2. The combination for use according to claim 1, wherein the Treg cell depleting agent is an anti-CD25 antibody.
3. The combination for use according to claim 2, wherein the anti-CD25 antibody is a monoclonal antibody which does not inhibit the binding of IL2 to CD25.
4. The combination for use according to anyone of claims 1 to 3, wherein the bispecific immunecytokine is an antibody which blocks PD-1/PD-L1 signaling axis while simultaneously binding IL2 receptors on the same cell (PD1-IL2v).
5. The combination for use according to claim 4, wherein the IL2 binding domain (IL2v) is a mutated variant specific to CD122.
6. The combination for use according to any one of claims 1 to 5, wherein the radiation therapy comprises local radiation therapy selected from external beam radiation or brachytherapy.

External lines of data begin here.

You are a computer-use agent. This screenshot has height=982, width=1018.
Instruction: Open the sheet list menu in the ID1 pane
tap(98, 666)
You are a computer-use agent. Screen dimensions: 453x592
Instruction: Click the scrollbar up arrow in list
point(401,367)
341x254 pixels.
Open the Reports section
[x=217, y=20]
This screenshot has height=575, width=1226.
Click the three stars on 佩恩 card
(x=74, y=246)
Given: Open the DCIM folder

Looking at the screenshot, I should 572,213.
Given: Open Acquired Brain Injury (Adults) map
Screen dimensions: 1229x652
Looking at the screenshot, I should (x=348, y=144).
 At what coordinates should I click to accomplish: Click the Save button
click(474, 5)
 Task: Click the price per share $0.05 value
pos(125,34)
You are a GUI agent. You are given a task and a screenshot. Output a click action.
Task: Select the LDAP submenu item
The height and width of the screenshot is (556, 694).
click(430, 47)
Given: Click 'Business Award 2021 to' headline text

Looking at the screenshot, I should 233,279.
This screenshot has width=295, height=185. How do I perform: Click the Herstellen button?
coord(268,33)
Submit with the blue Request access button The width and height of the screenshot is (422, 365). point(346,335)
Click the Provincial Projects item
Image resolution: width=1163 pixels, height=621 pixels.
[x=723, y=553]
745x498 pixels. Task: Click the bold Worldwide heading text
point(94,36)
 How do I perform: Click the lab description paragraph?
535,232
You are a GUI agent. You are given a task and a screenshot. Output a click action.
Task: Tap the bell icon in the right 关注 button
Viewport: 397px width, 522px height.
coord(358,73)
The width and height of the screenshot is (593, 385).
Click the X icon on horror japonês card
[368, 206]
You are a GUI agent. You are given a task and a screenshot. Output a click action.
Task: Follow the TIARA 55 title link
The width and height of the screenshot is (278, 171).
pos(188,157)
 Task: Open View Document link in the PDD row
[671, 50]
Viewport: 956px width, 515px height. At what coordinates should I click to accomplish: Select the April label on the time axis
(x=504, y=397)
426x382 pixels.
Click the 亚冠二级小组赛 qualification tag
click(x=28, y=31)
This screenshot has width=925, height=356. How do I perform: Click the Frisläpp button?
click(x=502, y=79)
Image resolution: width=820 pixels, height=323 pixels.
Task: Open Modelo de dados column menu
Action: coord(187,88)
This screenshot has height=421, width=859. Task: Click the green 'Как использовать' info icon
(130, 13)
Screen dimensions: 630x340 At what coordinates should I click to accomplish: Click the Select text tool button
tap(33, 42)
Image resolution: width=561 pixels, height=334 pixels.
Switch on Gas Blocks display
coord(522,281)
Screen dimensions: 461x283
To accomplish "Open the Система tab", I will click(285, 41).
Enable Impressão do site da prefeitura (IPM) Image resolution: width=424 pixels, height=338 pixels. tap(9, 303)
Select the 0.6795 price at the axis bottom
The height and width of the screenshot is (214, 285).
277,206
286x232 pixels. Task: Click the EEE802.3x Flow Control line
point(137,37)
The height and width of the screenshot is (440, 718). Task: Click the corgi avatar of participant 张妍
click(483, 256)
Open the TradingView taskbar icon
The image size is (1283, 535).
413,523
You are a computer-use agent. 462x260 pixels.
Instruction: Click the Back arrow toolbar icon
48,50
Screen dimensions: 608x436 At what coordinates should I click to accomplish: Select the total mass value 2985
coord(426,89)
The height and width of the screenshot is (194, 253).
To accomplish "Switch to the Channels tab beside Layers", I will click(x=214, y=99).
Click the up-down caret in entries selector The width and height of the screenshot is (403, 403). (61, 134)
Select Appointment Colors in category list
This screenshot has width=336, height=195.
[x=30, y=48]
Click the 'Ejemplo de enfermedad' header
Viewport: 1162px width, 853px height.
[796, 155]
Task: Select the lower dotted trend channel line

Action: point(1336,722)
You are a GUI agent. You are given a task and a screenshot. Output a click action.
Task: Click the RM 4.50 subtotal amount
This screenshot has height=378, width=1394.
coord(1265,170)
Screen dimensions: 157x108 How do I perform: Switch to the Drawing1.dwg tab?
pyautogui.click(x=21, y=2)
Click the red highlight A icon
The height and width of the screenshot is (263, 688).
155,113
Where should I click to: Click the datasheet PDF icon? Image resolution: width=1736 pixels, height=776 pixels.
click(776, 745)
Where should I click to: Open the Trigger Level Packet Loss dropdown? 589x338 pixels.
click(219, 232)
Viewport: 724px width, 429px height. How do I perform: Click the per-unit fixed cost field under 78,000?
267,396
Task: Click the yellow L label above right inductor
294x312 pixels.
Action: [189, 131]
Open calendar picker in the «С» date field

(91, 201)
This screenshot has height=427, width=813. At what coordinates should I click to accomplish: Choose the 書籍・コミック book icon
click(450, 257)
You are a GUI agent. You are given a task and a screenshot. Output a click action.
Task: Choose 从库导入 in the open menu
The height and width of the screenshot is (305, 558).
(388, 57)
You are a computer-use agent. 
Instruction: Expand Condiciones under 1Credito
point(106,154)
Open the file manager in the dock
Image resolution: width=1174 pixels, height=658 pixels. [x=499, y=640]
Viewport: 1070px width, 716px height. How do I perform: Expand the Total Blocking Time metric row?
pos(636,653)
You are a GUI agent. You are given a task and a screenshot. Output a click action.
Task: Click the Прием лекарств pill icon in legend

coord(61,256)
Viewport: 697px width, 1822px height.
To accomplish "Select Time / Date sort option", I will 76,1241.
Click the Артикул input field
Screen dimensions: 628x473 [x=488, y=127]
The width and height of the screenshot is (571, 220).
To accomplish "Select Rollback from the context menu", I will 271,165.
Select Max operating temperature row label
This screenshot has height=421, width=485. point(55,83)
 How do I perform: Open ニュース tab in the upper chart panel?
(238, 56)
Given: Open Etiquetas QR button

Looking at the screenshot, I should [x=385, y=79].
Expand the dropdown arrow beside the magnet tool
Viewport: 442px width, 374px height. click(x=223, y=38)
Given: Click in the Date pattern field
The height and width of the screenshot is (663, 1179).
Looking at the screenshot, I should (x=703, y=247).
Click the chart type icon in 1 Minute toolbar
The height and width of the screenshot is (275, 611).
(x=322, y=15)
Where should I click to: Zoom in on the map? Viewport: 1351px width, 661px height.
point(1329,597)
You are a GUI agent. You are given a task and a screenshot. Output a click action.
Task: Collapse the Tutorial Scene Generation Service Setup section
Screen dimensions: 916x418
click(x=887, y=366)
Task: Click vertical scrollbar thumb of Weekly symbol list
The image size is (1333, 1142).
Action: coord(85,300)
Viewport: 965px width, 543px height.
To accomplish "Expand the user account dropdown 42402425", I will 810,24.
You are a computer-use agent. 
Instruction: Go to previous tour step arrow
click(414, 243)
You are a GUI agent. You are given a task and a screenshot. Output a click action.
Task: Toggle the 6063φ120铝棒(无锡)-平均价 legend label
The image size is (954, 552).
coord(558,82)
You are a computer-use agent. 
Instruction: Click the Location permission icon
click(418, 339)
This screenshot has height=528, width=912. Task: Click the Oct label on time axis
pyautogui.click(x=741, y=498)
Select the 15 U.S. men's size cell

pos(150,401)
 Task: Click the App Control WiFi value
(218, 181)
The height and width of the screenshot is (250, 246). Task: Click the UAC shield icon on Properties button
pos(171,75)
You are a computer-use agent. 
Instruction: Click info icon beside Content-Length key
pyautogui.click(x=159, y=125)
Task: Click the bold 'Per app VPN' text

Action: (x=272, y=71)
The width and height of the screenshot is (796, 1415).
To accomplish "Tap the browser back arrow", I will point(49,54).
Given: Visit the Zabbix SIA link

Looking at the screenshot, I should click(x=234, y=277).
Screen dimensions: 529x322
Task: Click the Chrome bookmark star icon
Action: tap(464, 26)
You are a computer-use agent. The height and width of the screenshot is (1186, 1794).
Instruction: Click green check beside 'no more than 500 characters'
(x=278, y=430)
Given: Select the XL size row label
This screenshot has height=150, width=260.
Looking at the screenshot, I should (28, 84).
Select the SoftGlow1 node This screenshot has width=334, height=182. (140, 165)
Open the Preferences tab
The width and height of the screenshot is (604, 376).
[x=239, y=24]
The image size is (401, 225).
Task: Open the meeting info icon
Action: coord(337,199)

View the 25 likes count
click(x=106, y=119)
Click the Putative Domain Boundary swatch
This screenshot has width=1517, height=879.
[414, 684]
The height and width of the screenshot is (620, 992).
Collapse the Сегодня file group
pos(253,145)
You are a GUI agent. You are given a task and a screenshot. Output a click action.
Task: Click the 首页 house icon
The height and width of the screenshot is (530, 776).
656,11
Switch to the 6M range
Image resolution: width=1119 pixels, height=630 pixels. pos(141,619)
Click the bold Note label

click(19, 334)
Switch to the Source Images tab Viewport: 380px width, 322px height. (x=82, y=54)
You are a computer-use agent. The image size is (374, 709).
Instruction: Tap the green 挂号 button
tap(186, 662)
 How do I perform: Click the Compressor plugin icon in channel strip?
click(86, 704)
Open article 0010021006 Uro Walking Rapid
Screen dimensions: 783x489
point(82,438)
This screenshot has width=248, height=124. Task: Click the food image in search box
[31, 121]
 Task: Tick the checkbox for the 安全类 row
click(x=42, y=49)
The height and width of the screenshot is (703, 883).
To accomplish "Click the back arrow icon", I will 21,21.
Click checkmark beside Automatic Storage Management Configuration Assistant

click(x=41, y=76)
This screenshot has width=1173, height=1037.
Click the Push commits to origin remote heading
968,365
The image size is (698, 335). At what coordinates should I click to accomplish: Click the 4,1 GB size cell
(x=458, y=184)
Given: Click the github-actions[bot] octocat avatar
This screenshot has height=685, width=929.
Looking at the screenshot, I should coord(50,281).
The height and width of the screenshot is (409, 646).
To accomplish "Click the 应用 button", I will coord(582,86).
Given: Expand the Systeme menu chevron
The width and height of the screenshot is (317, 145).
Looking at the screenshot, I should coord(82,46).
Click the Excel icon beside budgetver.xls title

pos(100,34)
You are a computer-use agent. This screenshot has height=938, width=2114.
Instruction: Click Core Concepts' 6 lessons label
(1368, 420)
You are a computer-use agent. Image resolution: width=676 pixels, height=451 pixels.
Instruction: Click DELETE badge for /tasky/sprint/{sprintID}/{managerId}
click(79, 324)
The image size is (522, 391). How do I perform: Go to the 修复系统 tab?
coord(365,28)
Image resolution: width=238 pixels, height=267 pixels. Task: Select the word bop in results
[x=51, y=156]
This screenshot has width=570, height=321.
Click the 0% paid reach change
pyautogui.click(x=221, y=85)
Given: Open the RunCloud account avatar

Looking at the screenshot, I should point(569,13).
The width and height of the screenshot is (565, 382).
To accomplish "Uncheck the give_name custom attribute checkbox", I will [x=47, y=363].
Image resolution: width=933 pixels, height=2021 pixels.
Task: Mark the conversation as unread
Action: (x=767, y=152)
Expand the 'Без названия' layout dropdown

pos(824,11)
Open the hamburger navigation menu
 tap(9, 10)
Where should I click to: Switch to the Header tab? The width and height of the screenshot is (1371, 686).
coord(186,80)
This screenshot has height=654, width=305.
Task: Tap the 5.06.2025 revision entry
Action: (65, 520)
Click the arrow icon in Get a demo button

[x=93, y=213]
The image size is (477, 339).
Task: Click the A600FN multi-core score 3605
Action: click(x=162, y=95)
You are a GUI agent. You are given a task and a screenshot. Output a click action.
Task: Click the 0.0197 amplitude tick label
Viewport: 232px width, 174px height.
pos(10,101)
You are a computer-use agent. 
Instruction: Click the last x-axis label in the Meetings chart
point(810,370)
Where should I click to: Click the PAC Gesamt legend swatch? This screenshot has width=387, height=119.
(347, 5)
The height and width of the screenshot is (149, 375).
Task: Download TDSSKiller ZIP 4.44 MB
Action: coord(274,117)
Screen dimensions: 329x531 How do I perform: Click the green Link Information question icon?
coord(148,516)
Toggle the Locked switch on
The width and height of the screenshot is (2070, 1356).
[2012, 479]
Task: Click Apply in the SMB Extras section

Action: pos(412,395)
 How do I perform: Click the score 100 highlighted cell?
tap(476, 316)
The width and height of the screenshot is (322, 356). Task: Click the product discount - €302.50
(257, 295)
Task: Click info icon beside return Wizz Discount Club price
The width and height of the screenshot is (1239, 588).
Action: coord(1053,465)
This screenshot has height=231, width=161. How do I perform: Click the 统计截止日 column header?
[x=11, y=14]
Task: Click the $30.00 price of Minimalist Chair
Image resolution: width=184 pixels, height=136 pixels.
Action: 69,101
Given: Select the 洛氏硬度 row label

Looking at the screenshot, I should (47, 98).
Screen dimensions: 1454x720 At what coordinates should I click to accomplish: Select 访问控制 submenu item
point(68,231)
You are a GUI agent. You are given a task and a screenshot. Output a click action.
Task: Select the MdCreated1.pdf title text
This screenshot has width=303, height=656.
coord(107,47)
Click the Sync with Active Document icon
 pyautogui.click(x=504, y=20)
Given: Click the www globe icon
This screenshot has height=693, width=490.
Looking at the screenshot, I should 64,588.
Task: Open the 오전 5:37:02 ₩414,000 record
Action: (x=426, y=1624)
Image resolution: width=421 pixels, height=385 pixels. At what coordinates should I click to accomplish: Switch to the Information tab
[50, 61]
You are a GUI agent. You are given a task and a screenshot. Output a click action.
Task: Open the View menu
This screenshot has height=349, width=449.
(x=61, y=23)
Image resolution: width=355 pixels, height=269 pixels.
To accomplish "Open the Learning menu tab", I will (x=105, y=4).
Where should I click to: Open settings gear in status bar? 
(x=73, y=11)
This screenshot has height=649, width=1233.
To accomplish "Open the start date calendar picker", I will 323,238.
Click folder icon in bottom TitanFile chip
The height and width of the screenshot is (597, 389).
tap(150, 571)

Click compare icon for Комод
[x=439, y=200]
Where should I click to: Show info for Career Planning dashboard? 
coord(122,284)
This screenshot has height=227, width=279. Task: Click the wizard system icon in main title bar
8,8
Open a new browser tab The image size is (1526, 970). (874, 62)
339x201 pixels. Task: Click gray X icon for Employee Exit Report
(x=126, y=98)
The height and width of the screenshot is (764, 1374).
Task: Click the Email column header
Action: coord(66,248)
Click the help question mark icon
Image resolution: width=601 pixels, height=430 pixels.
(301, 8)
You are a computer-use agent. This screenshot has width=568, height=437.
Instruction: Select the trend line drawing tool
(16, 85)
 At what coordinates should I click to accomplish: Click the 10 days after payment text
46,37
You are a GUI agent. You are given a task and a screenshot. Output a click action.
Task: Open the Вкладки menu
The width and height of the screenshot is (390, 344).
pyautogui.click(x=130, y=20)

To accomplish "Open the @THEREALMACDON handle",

7. The combination for use according to any one of claims 1 to 6, wherein the radiation therapy comprises local hypofractionated radiation therapy.
8. The combination for use according to any one of claims 1 to 7, wherein the radiation therapy comprises local hypofractionated radiation at one or several doses in the range of 1 to 20 Gy, particularly in the range of 5 to 20 Gy.
9. The combination for use according to claim 8, wherein the radiation therapy comprises one to three doses of local hypofractionated radiation in the range of 5 to 10 Gy.
10. The combination for use according to claim 8 or 9, wherein the radiation therapy comprises local hypofractionated radiation at one dose in the range of 8 to 10 Gy, preferably at 8 or 10 Gy.
11. The combination for use according to claim 8 or 9, wherein the radiation therapy comprises local hypofractionated radiation at three doses in the range of 5 to 10 Gy, preferably at 8 Gy.
12. The combination for use according to any one of claims 1 to 11, wherein the radiation therapy is administered after components a) and b).
13. The combination for use according to claim 12, wherein components a) and b) are administered at day 1, and the radiation therapy is administered once at day 2 of a treatment cycle.
14. The combination for use according to claim 12, wherein components a) and b) are administered at day 1, and the radiation therapy is administered at day 2, followed by additional administrations every 5 to 7 days up to the end of a treatment cycle.
15. The combination for use according to any one of claims 1 to 14, wherein the cancer is a solid tumor.
16. The combination for use according to claim 15, wherein the solid tumor is selected from Head and neck squamous cell carcinomas (HNSCC), pancreatic cancer, pancreatic ductal adenocarcinoma (PDAC), melanoma, lung cancer, kidney cancer, breast cancer, colon cancer, ovarian cancer, cervical cancer, liver cancer, prostate cancer, bladder cancer, gastric cancer, glioblastoma and sarcomas.
17. The combination for use according to claim 15, wherein the solid tumor is selected from Head and neck squamous cell carcinomas (HNSCC), pancreatic cancer and pancreatic ductal adenocarcinoma (PDAC).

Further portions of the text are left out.